Anche la cucina diventa sostenibile. L’occasione per parlarne è stata la conferenza stampa di presentazione dell’indagine “La famiglia in tavola”, commissionata da Coca-Cola Italia a Ispo (Istituto per gli Studi sulla Pubblica Opionione).
La ricerca, condotta nel mese di marzo su un panel di mille genitori, è stata presentata mercoledì 25 maggio a Milano dal presidente di Ispo, Renato Mannheimer, che ha incontrato i giornalisti insieme alla blogger e scrittrice Ilaria Mazzarotta e alla showgirl Lorella Cuccarini, “madrina” dell’evento.

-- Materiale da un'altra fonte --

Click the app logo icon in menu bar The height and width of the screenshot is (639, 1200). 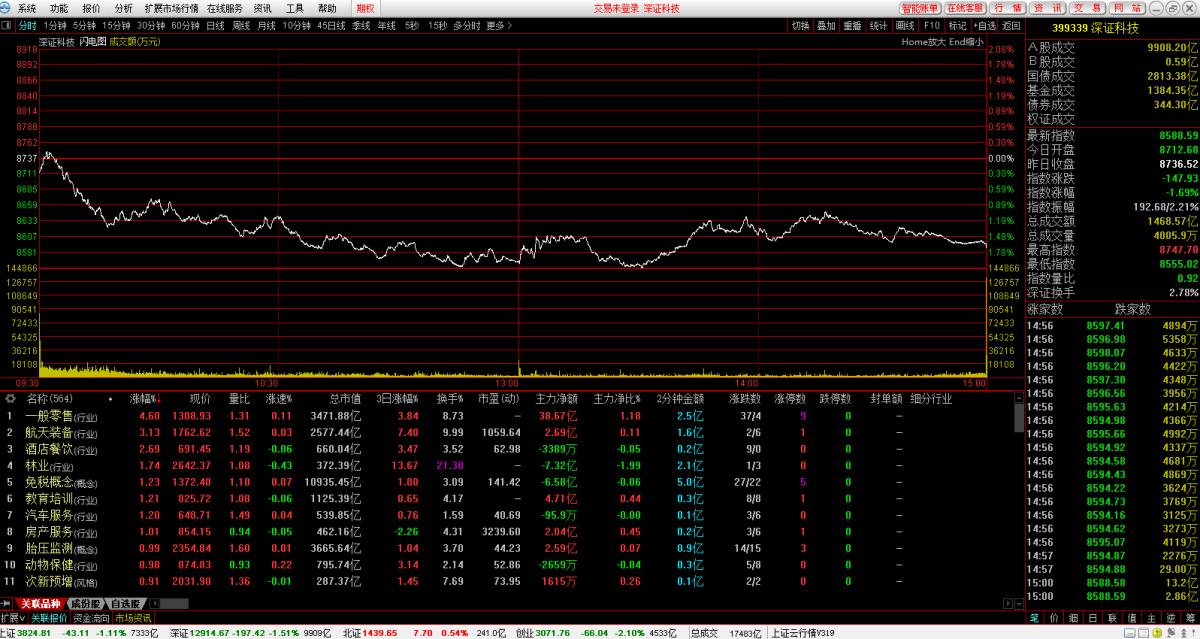click(x=7, y=8)
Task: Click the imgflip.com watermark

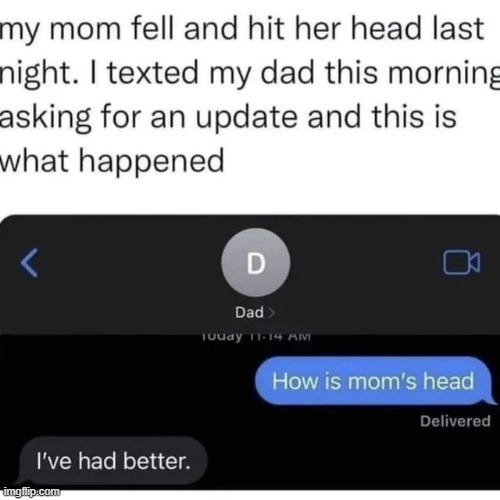Action: [31, 491]

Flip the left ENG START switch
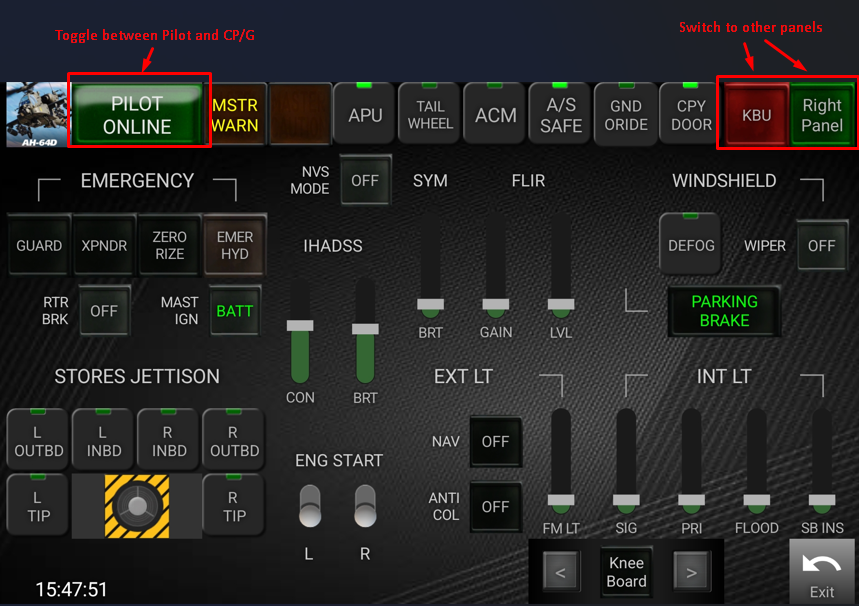pos(310,506)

Gli italiani sono sempre più attenti alla qualità degli ingredienti: danno importanza alla stagionalità e al cosiddetto km zero” ha commentato la Mazzarotta, autrice del food blog “Due cuori e un fornello”, da cui è stato tratto l’omonimo libro. A lei abbiamo chiesto se finalmente anche a tavola gli italiani stanno diventando più sostenibili. “L’attenzione sicuramente c’è – ci ha detto – e anche on line si trovano moltissime ricette che utilizzano ingredienti di stagione. Sicuramente è un fenomeno dettato dalla moda (oggi la sostenibilità fa tendenza), ma anche dalla crisi e da una maggiore consapevolezza. Gli italiani sanno quanto è importante portare a tavola ingredienti a km zero, e quindi prodotti localmente”.

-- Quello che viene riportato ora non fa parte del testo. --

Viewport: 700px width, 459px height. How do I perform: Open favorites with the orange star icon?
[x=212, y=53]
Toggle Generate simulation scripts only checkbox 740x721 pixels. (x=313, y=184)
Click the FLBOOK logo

Oltre all’attenzione per la qualità di ciò che portiamo a tavola, la ricerca ha dimostrato l’importanza del rito del pranzo in famiglia. “Per i genitori italiani consumare i pasti in famiglia rimane fortunatamente un appuntamento irrinunciabile, grazie al quale riusciamo a preservare un momento di confronto e dialogo fra genitori e figli – ha commentato Mannheimer – I pasti in comune non hanno solo lo scopo di offrire ai figli un’alimentazione adeguata, ma rafforzano le relazioni sociali all’interno di una famiglia. In un’epoca in cui è sempre più difficile trovare il tempo per stare insieme, ritrovarsi a tavola diventa per questo un rito importantissimo”. Un momento di vita fondamentale, quindi, per la maggioranza degli italiani, che si può trasformare anche in un’occasione di educazione e sensibilizzazione all’utilizzo di prodotti locali, per un consumo più consapevole e rispettoso dell’ambiente.